- **Required task**:
Copy the data below word for word, keeping every line in its original order.

Items from a dataset
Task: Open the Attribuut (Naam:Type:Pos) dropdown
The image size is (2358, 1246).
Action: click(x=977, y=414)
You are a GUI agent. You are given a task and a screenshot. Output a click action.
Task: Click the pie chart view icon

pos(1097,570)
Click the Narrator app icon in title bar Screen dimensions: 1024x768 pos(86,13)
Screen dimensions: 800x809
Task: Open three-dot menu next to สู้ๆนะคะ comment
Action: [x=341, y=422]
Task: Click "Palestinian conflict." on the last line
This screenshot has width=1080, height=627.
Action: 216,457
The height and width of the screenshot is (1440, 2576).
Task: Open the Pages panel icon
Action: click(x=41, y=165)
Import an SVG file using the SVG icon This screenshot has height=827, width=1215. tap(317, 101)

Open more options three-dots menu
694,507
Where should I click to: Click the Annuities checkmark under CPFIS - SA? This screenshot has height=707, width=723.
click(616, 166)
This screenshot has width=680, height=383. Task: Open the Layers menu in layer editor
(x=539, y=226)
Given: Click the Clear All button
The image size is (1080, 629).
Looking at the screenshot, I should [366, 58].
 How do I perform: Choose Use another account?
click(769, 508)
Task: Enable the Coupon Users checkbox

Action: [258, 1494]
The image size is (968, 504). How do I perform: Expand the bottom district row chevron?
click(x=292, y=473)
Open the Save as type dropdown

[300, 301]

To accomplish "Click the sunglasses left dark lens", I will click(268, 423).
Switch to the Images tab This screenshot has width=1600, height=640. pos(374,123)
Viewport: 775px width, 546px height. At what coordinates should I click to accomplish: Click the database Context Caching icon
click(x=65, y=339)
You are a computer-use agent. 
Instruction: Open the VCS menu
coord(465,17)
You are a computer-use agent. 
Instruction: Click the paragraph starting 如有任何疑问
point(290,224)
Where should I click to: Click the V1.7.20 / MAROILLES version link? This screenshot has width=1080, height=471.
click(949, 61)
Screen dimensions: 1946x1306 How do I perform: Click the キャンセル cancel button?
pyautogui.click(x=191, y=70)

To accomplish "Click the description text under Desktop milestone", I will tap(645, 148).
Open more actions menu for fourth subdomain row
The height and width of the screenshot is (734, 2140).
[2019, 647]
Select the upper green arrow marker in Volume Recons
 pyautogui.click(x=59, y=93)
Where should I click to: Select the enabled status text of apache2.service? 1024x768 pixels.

- **Response below**:
Task: Open the Attribuut (Naam:Type:Pos) dropdown
The image size is (2358, 1246).
Action: click(x=977, y=414)
You are a GUI agent. You are given a task and a screenshot. Output a click action.
Task: Click the pie chart view icon

pos(1097,570)
Click the Narrator app icon in title bar Screen dimensions: 1024x768 pos(86,13)
Screen dimensions: 800x809
Task: Open three-dot menu next to สู้ๆนะคะ comment
Action: [x=341, y=422]
Task: Click "Palestinian conflict." on the last line
This screenshot has width=1080, height=627.
Action: 216,457
The height and width of the screenshot is (1440, 2576).
Task: Open the Pages panel icon
Action: click(x=41, y=165)
Import an SVG file using the SVG icon This screenshot has height=827, width=1215. tap(317, 101)

Open more options three-dots menu
694,507
Where should I click to: Click the Annuities checkmark under CPFIS - SA? This screenshot has height=707, width=723.
click(616, 166)
This screenshot has width=680, height=383. Task: Open the Layers menu in layer editor
(x=539, y=226)
Given: Click the Clear All button
The image size is (1080, 629).
Looking at the screenshot, I should [366, 58].
 How do I perform: Choose Use another account?
click(769, 508)
Task: Enable the Coupon Users checkbox

Action: [258, 1494]
The image size is (968, 504). How do I perform: Expand the bottom district row chevron?
click(x=292, y=473)
Open the Save as type dropdown

[300, 301]

To accomplish "Click the sunglasses left dark lens", I will click(268, 423).
Switch to the Images tab This screenshot has width=1600, height=640. pos(374,123)
Viewport: 775px width, 546px height. At what coordinates should I click to accomplish: Click the database Context Caching icon
click(x=65, y=339)
You are a computer-use agent. 
Instruction: Open the VCS menu
coord(465,17)
You are a computer-use agent. 
Instruction: Click the paragraph starting 如有任何疑问
point(290,224)
Where should I click to: Click the V1.7.20 / MAROILLES version link? This screenshot has width=1080, height=471.
click(949, 61)
Screen dimensions: 1946x1306 How do I perform: Click the キャンセル cancel button?
pyautogui.click(x=191, y=70)

To accomplish "Click the description text under Desktop milestone", I will tap(645, 148).
Open more actions menu for fourth subdomain row
The height and width of the screenshot is (734, 2140).
[2019, 647]
Select the upper green arrow marker in Volume Recons
 pyautogui.click(x=59, y=93)
Where should I click to: Select the enabled status text of apache2.service? 1024x768 pixels.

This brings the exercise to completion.